Additionally, she argued that Goffe had not demonstrated how his client had arrived at the amount for the damages.

“There would have to be before any damages are awarded, if the court is minded, some evidence to show what, if any, loss has been occasioned to the claimant because he was issued with the traffic ticket which has been stayed. And, if it is a monetary loss, there are other aspects of the orders being sought that will cover that in respect to the refund,” she added.

Goffe had argued that the imposition of the fixed penalties in excess of the fines listed under the Road Traffic Act 1938 was a breach of his client’s constitutional right to due process and asked that the courts grant a declaration to that effect.

The lawyer also asked for a declaration that all the traffic tickets issued contained fixed penalties in excess of those stipulated in the act to be declared null and void.

At the same time, Goffe, who was asking for an order for restitution and recovery of all fixed penalties paid to the Collectorate of Taxes in respect to the tickets, acceded to restitution only for the excess payment.

Among Goffe’s arguments were that the concession from the Government that the provisional collection of tax orders for 2006 and 2007 are null and void warrant an order for all the tickets that were issued to all motorists for that period who are part of the class suit brought by his client be declared null and void.

He also contended that once a ticket had been paid, a traffic court judge had no power to quash, modify, or set aside the fixed penalty.

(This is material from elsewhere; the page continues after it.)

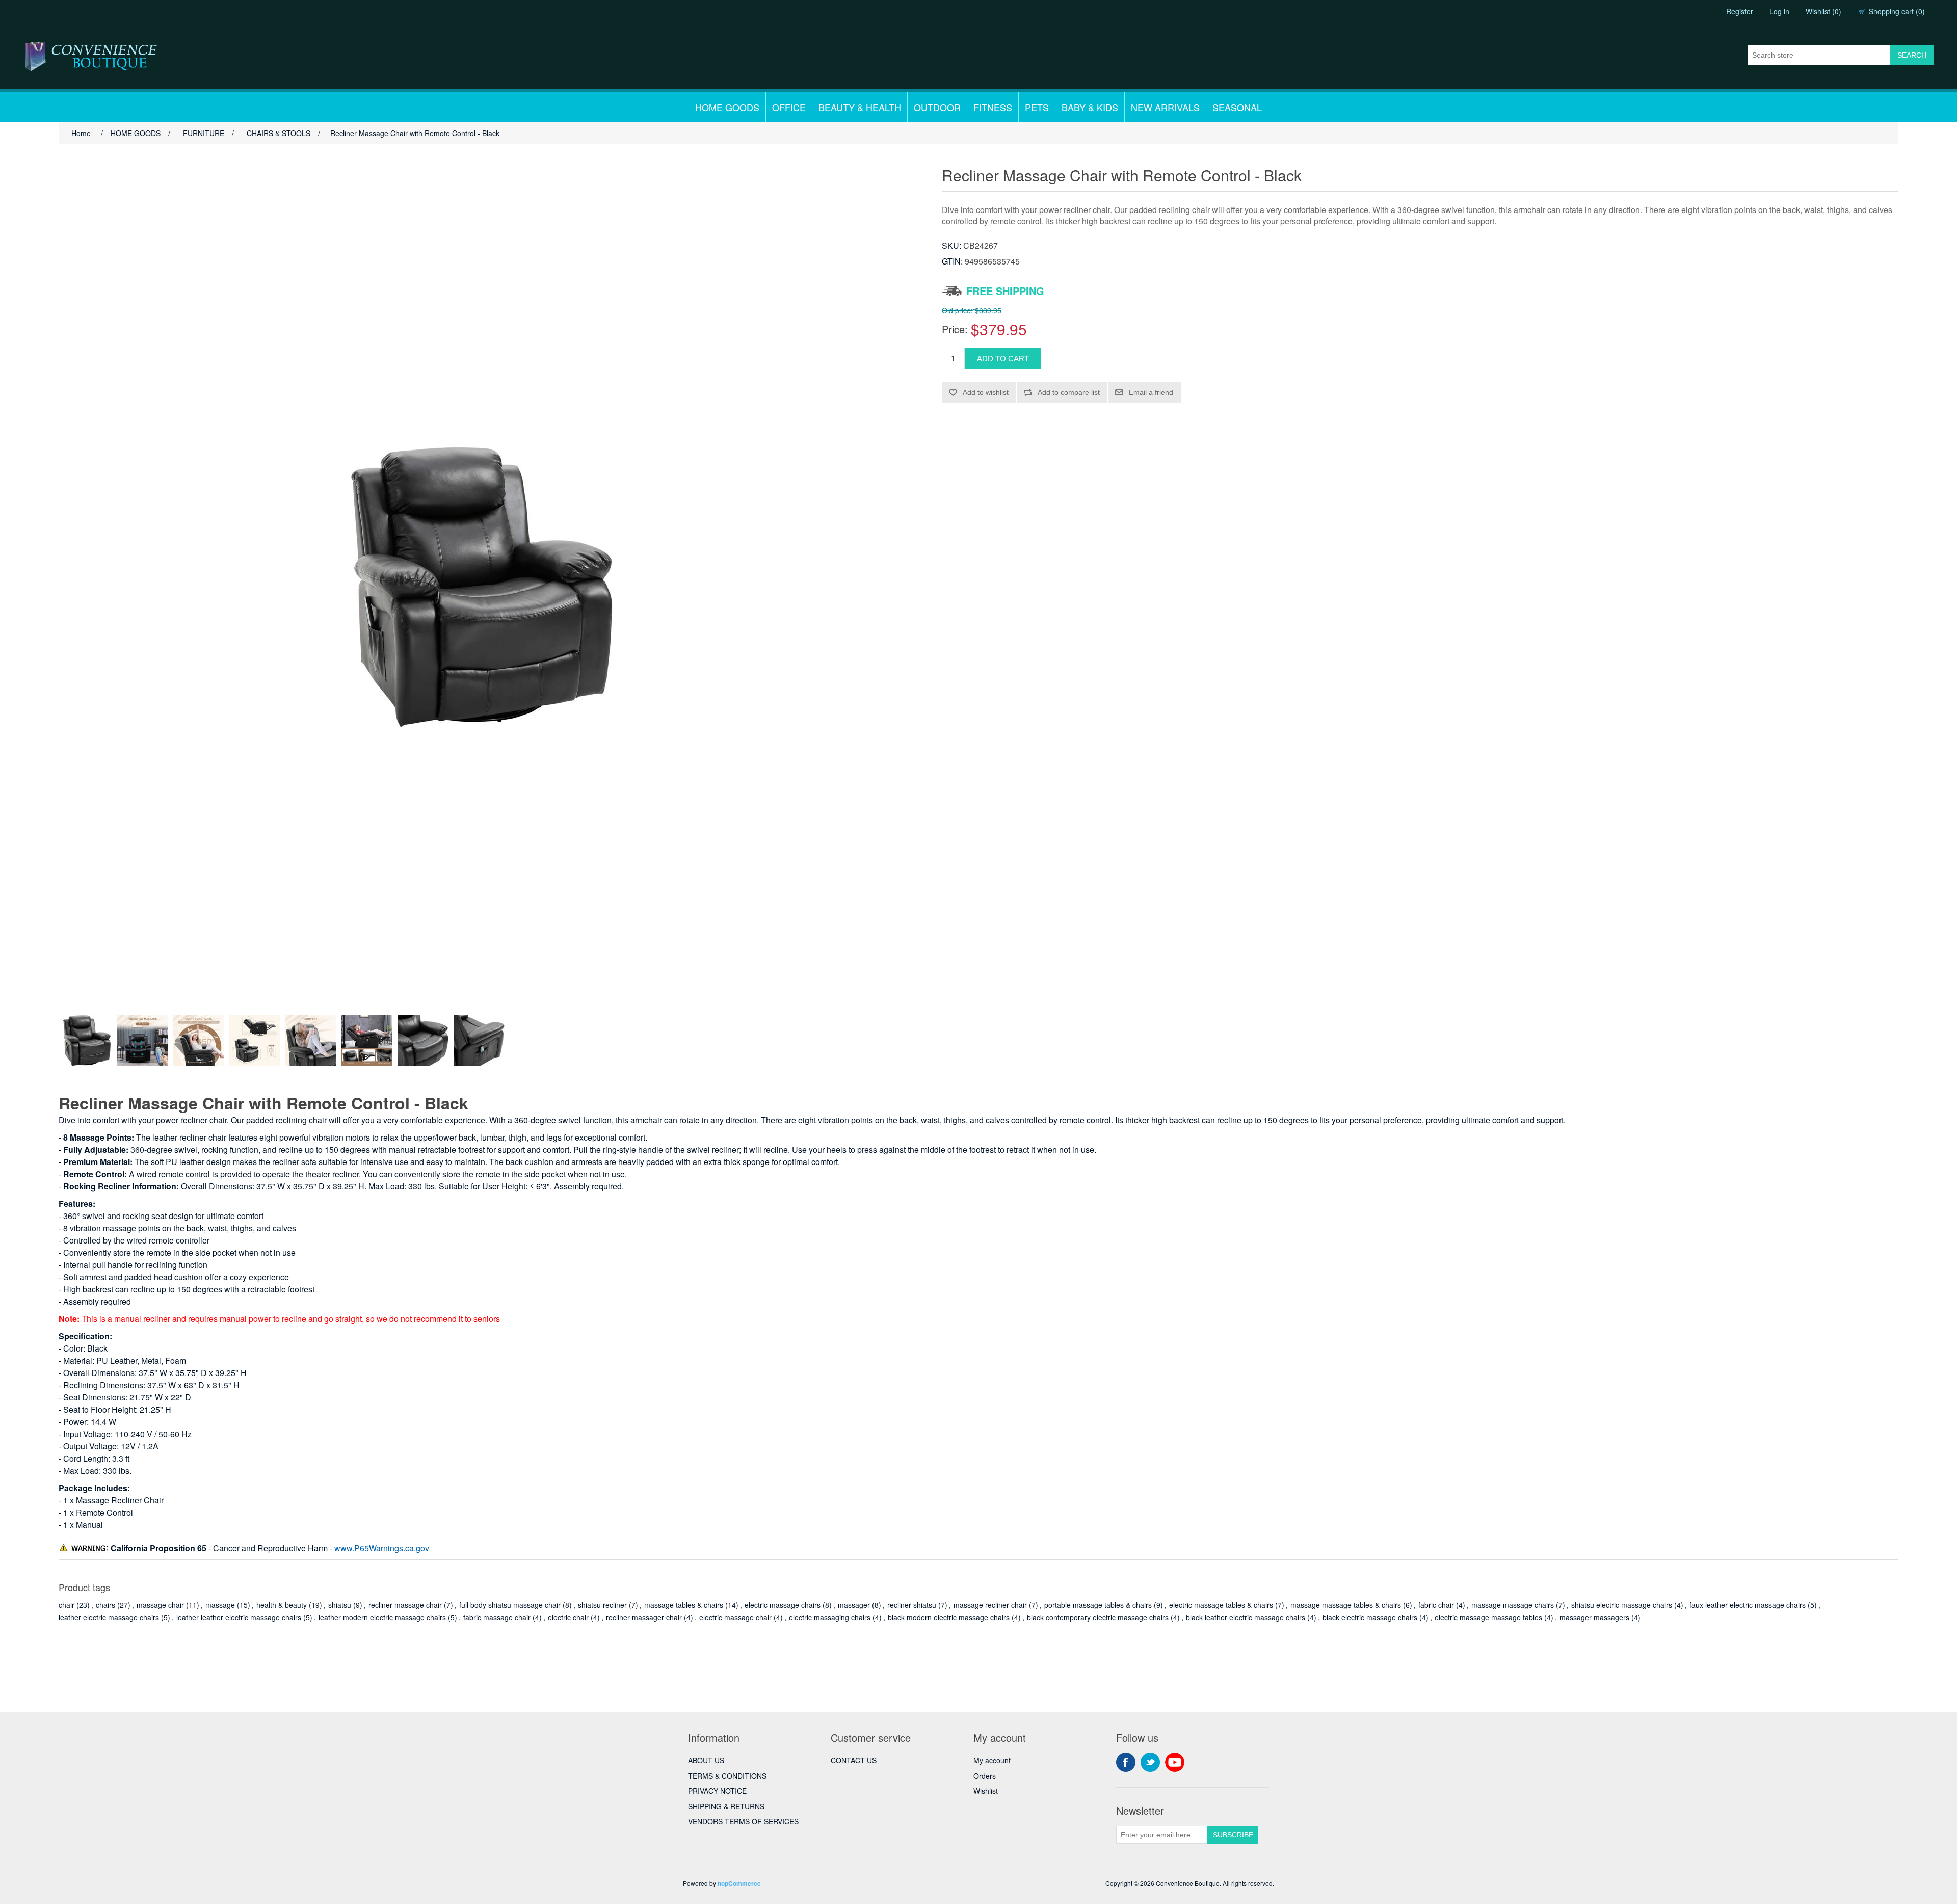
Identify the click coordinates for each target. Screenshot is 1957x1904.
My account (992, 1760)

Similarly, he argued that the high court also lacked the power or the jurisdiction to validate the action of the Collectorate of Taxes or the police.

White, on the other hand, argued that once a fixed penalty has been paid, it is tantamount to a guilty plea and that the issuance of a ticket is part of a prosecutorial process.

“It is only those persons who would have paid the fixed penalty and who would have chosen not to go to the parish court who would be eligible for refund and who would then assert that ‘I seek to challenge the fine’,” she said.

According to her, those persons who had the benefit of the parish court judge’s deliberations would be getting a second “bite of the cherry”.

Further, she submitted that the minister sought only to increase the fines to what was in the appendix of the Road Traffic Act and that the nullity would be the excess and not the entire amount.

Meanwhile, Goffe, earlier in the proceeding, sought the court’s permission to relieve his client and the others involved in the suit of their obligation to produce copies of the tickets they had been issued and proof of payment but was refused by the judges.